Prompt
Please quote exactly the opening lines of the data, from the first line to the one where "Van Nuys News Press (860, 155)" appears.

Data for this exercise

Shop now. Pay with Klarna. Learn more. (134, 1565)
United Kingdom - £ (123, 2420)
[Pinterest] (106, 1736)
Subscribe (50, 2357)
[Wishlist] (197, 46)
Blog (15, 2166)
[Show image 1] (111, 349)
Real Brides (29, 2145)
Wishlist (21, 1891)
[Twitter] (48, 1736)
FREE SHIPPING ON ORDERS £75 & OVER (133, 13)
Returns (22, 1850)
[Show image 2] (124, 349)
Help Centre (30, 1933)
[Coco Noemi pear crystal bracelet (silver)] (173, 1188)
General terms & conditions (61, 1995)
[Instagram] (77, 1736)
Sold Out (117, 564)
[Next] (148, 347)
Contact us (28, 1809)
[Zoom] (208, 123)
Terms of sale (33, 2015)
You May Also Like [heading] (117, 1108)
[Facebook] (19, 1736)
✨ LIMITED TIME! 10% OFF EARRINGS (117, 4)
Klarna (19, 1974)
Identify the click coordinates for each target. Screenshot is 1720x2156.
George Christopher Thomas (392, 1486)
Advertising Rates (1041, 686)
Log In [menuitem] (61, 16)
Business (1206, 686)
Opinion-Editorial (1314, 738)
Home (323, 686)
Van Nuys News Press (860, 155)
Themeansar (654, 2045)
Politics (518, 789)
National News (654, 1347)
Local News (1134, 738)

Expected output
Shop now. Pay with Klarna. Learn more. (134, 1565)
United Kingdom - £ (123, 2420)
[Pinterest] (106, 1736)
Subscribe (50, 2357)
[Wishlist] (197, 46)
Blog (15, 2166)
[Show image 1] (111, 349)
Real Brides (29, 2145)
Wishlist (21, 1891)
[Twitter] (48, 1736)
FREE SHIPPING ON ORDERS £75 & OVER (133, 13)
Returns (22, 1850)
[Show image 2] (124, 349)
Help Centre (30, 1933)
[Coco Noemi pear crystal bracelet (silver)] (173, 1188)
General terms & conditions (61, 1995)
[Instagram] (77, 1736)
Sold Out (117, 564)
[Next] (148, 347)
Contact us (28, 1809)
[Zoom] (208, 123)
Terms of sale (33, 2015)
You May Also Like [heading] (117, 1108)
[Facebook] (19, 1736)
✨ LIMITED TIME! 10% OFF EARRINGS (117, 4)
Klarna (19, 1974)
Identify the click coordinates for each target. Screenshot is 1720x2156.
George Christopher Thomas (392, 1486)
Advertising Rates (1041, 686)
Log In [menuitem] (61, 16)
Business (1206, 686)
Opinion-Editorial (1314, 738)
Home (323, 686)
Van Nuys News Press (860, 155)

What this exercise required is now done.